Dataset Start Marker

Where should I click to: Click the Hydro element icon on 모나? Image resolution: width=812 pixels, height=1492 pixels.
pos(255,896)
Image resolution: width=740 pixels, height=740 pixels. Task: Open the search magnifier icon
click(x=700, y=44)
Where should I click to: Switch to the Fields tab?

Dataset End Marker
Dataset Start Marker

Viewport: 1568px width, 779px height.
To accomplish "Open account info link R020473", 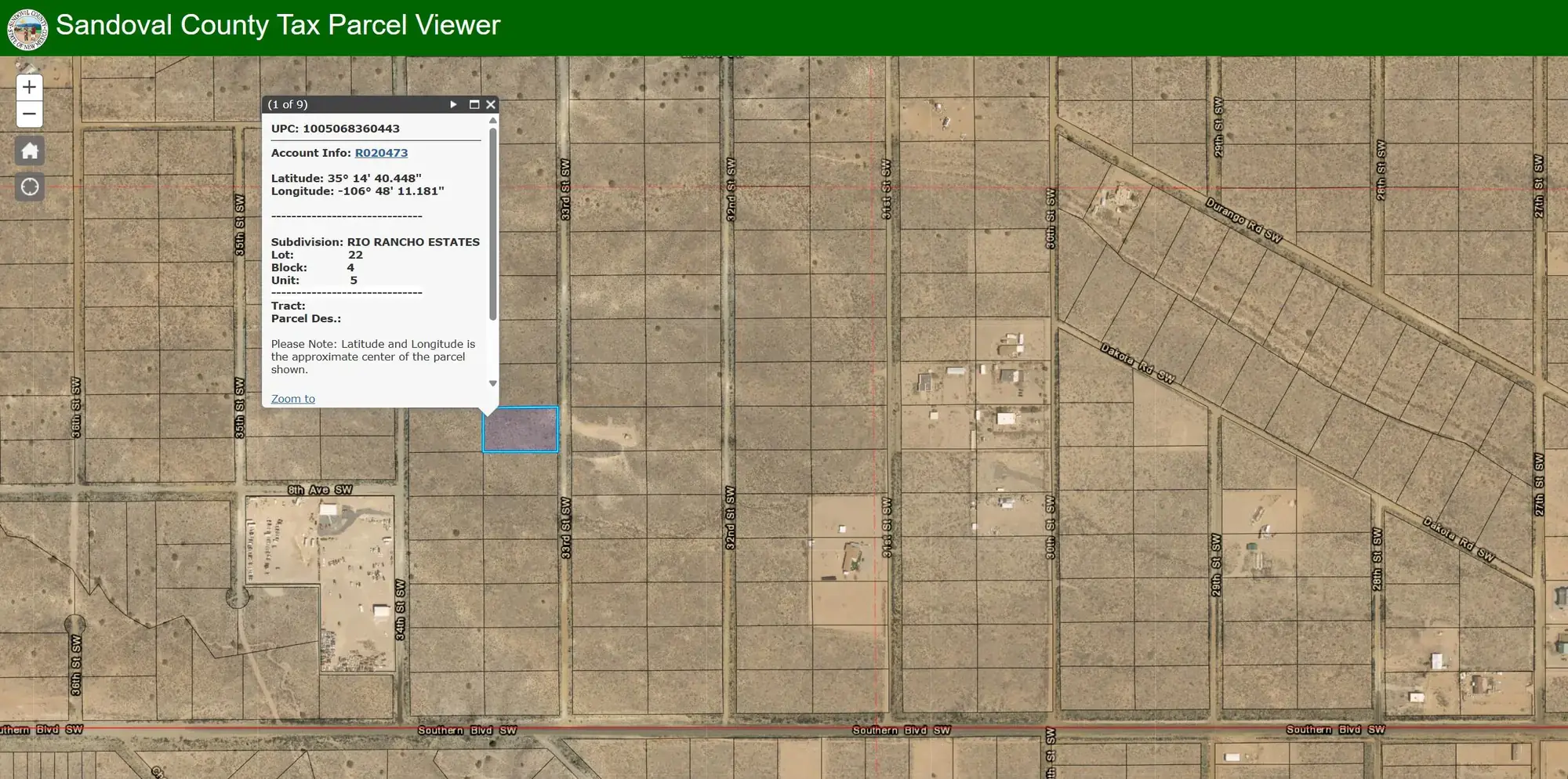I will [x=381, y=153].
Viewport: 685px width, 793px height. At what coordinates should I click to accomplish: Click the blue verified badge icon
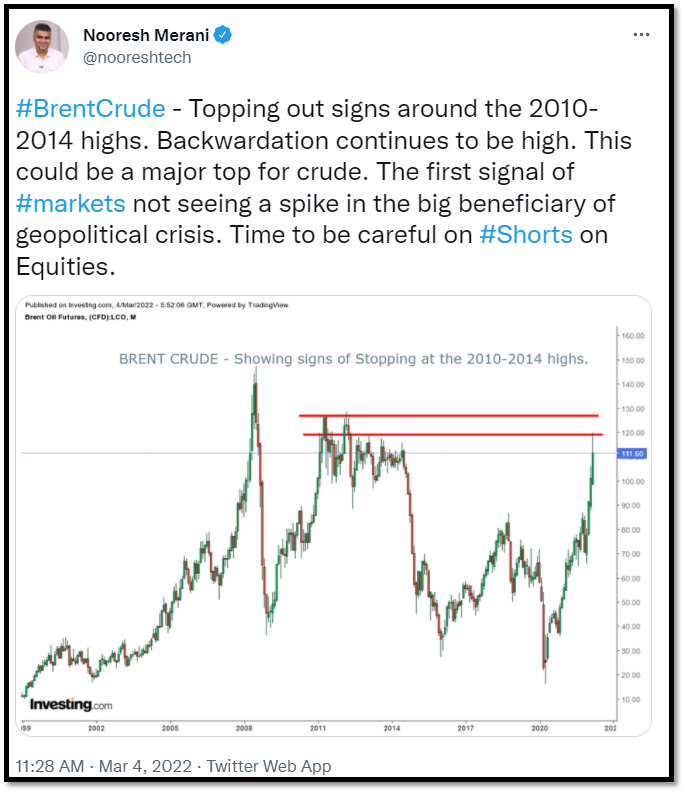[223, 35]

Dataset End Marker

Within the material above, copy exactly the lines from the line that holds "Where should I click to: Click" up to and including the line that holds "Where should I click to: Switch".

#### [Response area]
Where should I click to: Click the Hydro element icon on 모나? Image resolution: width=812 pixels, height=1492 pixels.
pos(255,896)
Image resolution: width=740 pixels, height=740 pixels. Task: Open the search magnifier icon
click(x=700, y=44)
Where should I click to: Switch to the Fields tab?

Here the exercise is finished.